## TASK REQUIREMENTS
Copy the lines of the material from its first line through the line containing "I will 1737,268.", including both.

[Word and element location records]
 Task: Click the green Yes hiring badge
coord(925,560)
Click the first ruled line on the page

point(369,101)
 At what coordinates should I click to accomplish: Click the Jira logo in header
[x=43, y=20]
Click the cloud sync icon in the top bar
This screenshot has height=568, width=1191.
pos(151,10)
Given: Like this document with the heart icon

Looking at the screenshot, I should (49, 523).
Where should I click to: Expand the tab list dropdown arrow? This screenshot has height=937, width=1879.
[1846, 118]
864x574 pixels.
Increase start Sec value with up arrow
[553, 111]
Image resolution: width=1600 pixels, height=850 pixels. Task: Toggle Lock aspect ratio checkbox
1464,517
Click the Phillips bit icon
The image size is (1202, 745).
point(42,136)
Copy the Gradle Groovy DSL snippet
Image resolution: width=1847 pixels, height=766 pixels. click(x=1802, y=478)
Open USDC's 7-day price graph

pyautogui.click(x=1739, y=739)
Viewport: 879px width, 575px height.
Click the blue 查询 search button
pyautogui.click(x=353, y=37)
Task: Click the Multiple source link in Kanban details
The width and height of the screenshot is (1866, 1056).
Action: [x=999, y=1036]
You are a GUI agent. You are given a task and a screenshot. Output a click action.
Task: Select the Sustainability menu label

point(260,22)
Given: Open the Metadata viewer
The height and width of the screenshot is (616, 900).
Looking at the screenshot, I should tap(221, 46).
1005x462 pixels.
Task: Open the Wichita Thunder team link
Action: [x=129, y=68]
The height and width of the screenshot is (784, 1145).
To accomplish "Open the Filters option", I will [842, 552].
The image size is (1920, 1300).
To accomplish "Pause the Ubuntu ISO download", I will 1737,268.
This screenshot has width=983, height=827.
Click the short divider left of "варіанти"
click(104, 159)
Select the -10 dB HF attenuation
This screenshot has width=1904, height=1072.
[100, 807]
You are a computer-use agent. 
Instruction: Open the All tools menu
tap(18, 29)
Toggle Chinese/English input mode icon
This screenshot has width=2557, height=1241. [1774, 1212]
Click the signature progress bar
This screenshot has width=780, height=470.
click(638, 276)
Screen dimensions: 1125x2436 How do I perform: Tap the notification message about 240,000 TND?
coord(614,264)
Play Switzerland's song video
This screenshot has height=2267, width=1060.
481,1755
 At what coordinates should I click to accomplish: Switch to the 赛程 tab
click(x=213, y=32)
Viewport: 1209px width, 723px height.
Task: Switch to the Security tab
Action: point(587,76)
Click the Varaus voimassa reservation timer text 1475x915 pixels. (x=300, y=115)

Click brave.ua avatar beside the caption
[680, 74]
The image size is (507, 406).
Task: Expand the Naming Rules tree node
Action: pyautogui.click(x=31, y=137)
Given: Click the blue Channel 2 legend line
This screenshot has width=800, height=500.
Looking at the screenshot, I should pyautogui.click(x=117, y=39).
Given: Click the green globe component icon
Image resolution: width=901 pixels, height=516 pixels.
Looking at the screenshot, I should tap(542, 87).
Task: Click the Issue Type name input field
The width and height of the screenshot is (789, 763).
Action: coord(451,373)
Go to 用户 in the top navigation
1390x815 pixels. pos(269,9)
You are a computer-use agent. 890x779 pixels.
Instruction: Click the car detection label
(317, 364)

## THE RESULT
 Task: Click the green Yes hiring badge
coord(925,560)
Click the first ruled line on the page

point(369,101)
 At what coordinates should I click to accomplish: Click the Jira logo in header
[x=43, y=20]
Click the cloud sync icon in the top bar
This screenshot has height=568, width=1191.
pos(151,10)
Given: Like this document with the heart icon

Looking at the screenshot, I should (49, 523).
Where should I click to: Expand the tab list dropdown arrow? This screenshot has height=937, width=1879.
[1846, 118]
864x574 pixels.
Increase start Sec value with up arrow
[553, 111]
Image resolution: width=1600 pixels, height=850 pixels. Task: Toggle Lock aspect ratio checkbox
1464,517
Click the Phillips bit icon
The image size is (1202, 745).
point(42,136)
Copy the Gradle Groovy DSL snippet
Image resolution: width=1847 pixels, height=766 pixels. click(x=1802, y=478)
Open USDC's 7-day price graph

pyautogui.click(x=1739, y=739)
Viewport: 879px width, 575px height.
Click the blue 查询 search button
pyautogui.click(x=353, y=37)
Task: Click the Multiple source link in Kanban details
The width and height of the screenshot is (1866, 1056).
Action: [x=999, y=1036]
You are a GUI agent. You are given a task and a screenshot. Output a click action.
Task: Select the Sustainability menu label

point(260,22)
Given: Open the Metadata viewer
The height and width of the screenshot is (616, 900).
Looking at the screenshot, I should tap(221, 46).
1005x462 pixels.
Task: Open the Wichita Thunder team link
Action: [x=129, y=68]
The height and width of the screenshot is (784, 1145).
To accomplish "Open the Filters option", I will [842, 552].
The image size is (1920, 1300).
To accomplish "Pause the Ubuntu ISO download", I will 1737,268.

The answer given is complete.